The rest of the manual will not generally mention these Docker commands again,
so know that if we mention e.g. `spark-shell`, you should run the corresponding
`docker run` command listed above. You can create scripts or aliases for your
favorite shell to avoid having to type a lot.


Scala
-----

Apache Spark, our big data framework of choice for this lab, is implemented in
Scala, a compiled language on the JVM that supports a mix between functional
and object-oriented programming. It is compatible with Java libraries. Some
reasons why Spark was written in Scala are:

1.  Compiling to the JVM makes the codebase extremely portable and deploying
    applications as easy as sending the Java bytecode (typically packaged in a
    **J**ava **AR**chive format, or JAR). This simplifies deploying to cloud
    provider big data platforms as we don't need specific knowledge of the
    operating system, or even the underlying architecture.
2.  Compared to Java, Scala has some advantages in supporting more complex
    types, type inference, and anonymous functions[^java_lambdas]. Matei
    Zaharia, Apache Spark's original author, has said the following about why
    Spark was implemented in Scala in a [Reddit AMA]:

    > At the time we started, I really wanted a PL that supports a
    > language-integrated interface (where people write functions inline, etc),
    > because I thought that was the way people would want to program these
    > applications after seeing research systems that had it (specifically
    > Microsoft's DryadLINQ).
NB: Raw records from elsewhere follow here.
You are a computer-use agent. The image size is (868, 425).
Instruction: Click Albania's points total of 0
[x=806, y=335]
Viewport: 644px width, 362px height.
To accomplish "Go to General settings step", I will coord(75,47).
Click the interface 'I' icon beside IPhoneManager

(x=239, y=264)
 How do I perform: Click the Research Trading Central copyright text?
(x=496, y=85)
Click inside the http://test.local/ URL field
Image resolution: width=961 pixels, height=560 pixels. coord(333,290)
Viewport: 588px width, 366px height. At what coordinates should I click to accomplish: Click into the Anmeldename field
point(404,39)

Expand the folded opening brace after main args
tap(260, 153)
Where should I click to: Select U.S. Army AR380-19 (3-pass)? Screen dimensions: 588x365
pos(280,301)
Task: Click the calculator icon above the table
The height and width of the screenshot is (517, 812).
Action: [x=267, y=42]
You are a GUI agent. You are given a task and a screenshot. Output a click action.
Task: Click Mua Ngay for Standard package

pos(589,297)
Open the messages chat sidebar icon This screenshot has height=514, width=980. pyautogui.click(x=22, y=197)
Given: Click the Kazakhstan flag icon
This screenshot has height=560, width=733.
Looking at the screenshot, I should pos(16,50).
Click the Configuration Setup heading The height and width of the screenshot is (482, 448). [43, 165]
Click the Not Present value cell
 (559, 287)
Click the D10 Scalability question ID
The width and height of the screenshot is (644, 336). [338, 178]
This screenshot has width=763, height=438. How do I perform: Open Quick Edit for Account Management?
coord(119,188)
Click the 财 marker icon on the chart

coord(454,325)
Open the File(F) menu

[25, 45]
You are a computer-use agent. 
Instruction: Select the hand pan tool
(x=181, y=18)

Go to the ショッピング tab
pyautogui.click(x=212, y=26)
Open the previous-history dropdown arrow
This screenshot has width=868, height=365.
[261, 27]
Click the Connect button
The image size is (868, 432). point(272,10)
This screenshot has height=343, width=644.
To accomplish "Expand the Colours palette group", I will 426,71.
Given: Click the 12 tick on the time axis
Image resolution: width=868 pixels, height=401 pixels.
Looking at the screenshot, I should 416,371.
However, I also wanted to be on the JVM in order to
    > easily interact with the Hadoop filesystem and data formats for that. Scala
    > was the only somewhat popular JVM language then that offered this kind of
    > functional syntax and was also statically typed (letting us have some control
    > over performance), so we chose that. Today there might be an argument to make
    > the first version of the API in Java with Java 8, but we also benefitted from
    > other aspects of Scala in Spark, like type inference, pattern matching, actor
    > libraries, etc.

[^java_lambdas]: Since Java 8, Java also supports anonymous functions, or
lambda expression, but this version wasn't released at the time of Spark's
initial release.

Apache Spark provides interfaces to Scala, R, Java and Python, but we will be
using Scala to program in this lab. An introduction to Scala can be found on
the [Scala language site]. You can have a brief look at it, but you can also
pick up topics as you go through the lab.

Apache Spark
------------

Apache Spark provides a programming model for a resilient distributed
shared memory model. To elaborate on this, Spark allows you to program against
a *unified view* of memory (i.e. RDD or DataFrame), while the processing
happens *distributed* over *multiple nodes/machines/computers/servers* being
able to compensate for _failures of these nodes_.

This allows us to define a computation and scale this over multiple machines
without having to think about communication, distribution of data, and
potential failures of nodes. This advantage comes at a cost: All applications
have to comply with Spark's (restricted) programming model.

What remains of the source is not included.